→ **Required tasks**:
1 > In the passage on criminal tax prosecution, on what date did the Tax Division issue Blue Sheet 6.005?
2 > Continue the passage on criminal tax prosecution from the point where it stops.

Statistically speaking the odds of being prosecuted for tax offenses are small - less than 1% of those who are required to file tax returns. The odds of being convicted, once prosecuted, however, are high - greater than 95%. Further, once convicted, the odds of going to jail are also substantial - greater than 75% in the author's experience. The Department of Justice, Tax Division, Criminal Enforcement Section, has historically required their attorneys to affirmatively request jail in all tax cases.

At best the defendant would seek, as part of a plea agreement, to obtain the United States. agreement that it would remain silent at sentencing on the issue of incarceration. On November 29, 1996, the Tax Division issued Blue Sheet 6.005, which represented a shift in sentencing policy. In limited circumstances, the United States may now affirmatively recommend probation.

In order to affirmatively recommend a sentence of probation the defendant must

  1. plead guilty,
  2. have a final guideline range of 0-6 months, and,
  3. the AUSA must submit a written memorandum seeking Tax Division prior approval that is
  4. personally approved by the United States Attorney.

Where probation is sought the policy also recommends that prosecutors also insist on some form of intermittent confinement or community confinement. Most Assistant United States Attorneys seek such approval only sparingly.

Important considerations from the prosecutor's standpoint in determining whether to recommend probation, stand silent or seek incarceration include:

  1. The timing of the plea - the earlier the better.
  2. The extent of cooperation both as to the defendant's own tax situation, and as to other defendants - if the latter is relevant.
  3. The ability and willingness of the defendant to pay restitution to the IRS and how quickly he can pay some or all of the restitution. If the defendant pays a substantial portion of restitution prior to sentencing it certainly helps his sentencing prospects.
  4. The amount of tax loss and the number of years involved in the offenses. Criminal tax cases often take years to investigate and bring to the indictment stage.Thus, it is not unusual to have a situation where the prosecution years in a false return case are 1990, 1991, and 1992 and the defendant has not filed returns for 1993, 1994 and 1995 because of the pending investigation. An interesting consideration from a plea standpoint is whether the government has analyzed the tax loss for the non-prosecution years. If they have not, an early plea may keep the loss figure low if those calculations are not performed. An added consideration here is that some United States Attorney's Offices incorporate U.S.S. Guidelines Section 1B1.8 into their plea agreement so that any tax loss provided by the defendant will not be used to enhance his Guideline level. Some United States Attorney's Offices, however, do not include Section 1B1.8.
  5. The defendant's criminal record.

Tax Statutes

Title 26

  • 26 U.S.C. ' 7201 - Traditionally, 26 U.S.C. ' 7201, the tax evasion statue, was the statute most frequently used to prosecute tax offenders. With the advent of the Sentencing Guidelines and the fact that the dollar loss drives the sentence, Section 7206 has supplanted Section 7201 with some prosecutors.

→ **Dataset section**:
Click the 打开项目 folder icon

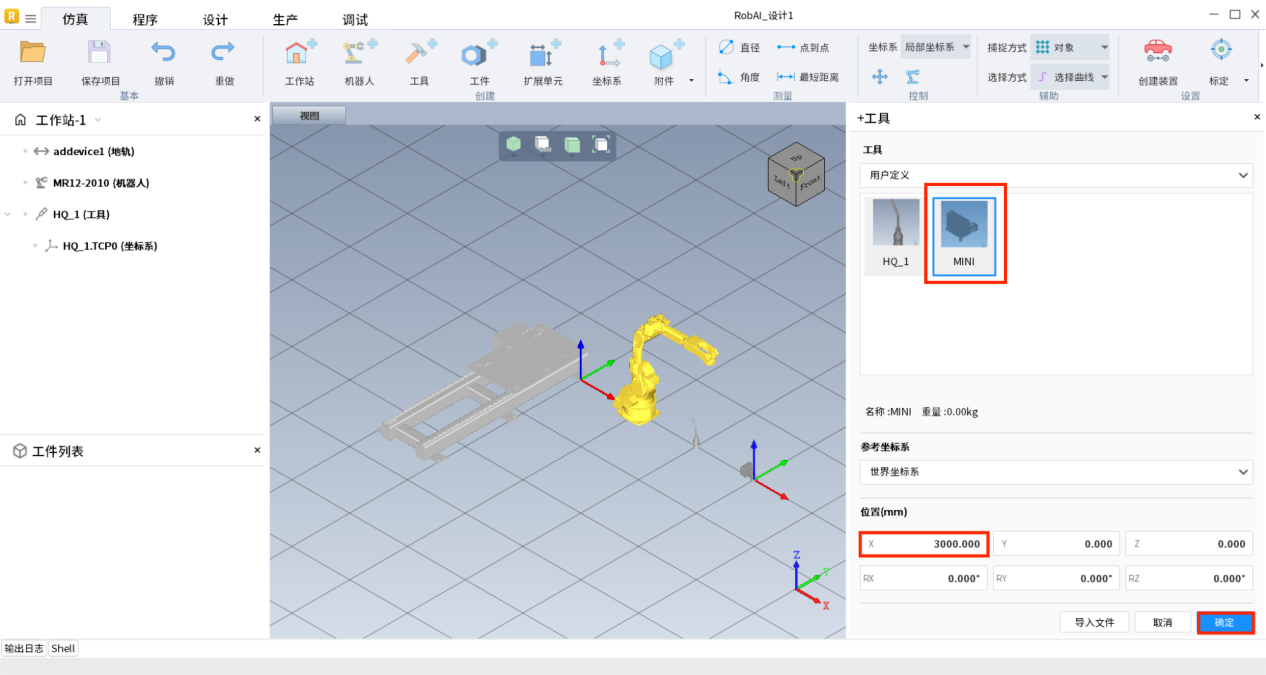click(x=33, y=54)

→ **Task answers**:
1 > November 29, 1996

2 >
  • 26 U.S.C. ' 7206(1) - The advantage of Section 7206 is that neither an intent to evade taxes nor a tax loss is required as an element of the offense under Section 7206(1). The Government must prove that the defendant made and subscribed (signed and filed) a return that is false as to a material matter (capable of affecting the tax calculation). Usually this false item consists of overstated deductions, or understated income, or both.

Prior to United States v. Gaudin, 115 S.Ct. 2310 (1995), materiality in a tax case was solely a question of law for the court. Though Gaudin concerned 18 U.S.C. ' 1001, the practical effect of the decision is that prosecutors and courts treat materiality as a question of fact for the jury. Post Gaudin cases include: United States v. Aramony, 88 F.3d 1369 (4th Cir. 1996); United States v. David, 83 F.3d 638 (4th Cir. 1996); and United States v. Klausner, 80 F.3d 55 (2d Cir. 1996). The practical consequence of treating materiality as a question of fact is that it is incumbent on the Government to prove a tax loss.

  • 26 U.S.C. ' 7206(2) - Section 7206(2) makes it a crime to willfully assist in the preparation of a false tax return. This statute has been used even where the defendant assisted in the preparation of his own return. United States v. Hirschfeld, 964 F.3d 318 (4th Cir. 1992), cert. denied,506 U.S. 1087 (1993).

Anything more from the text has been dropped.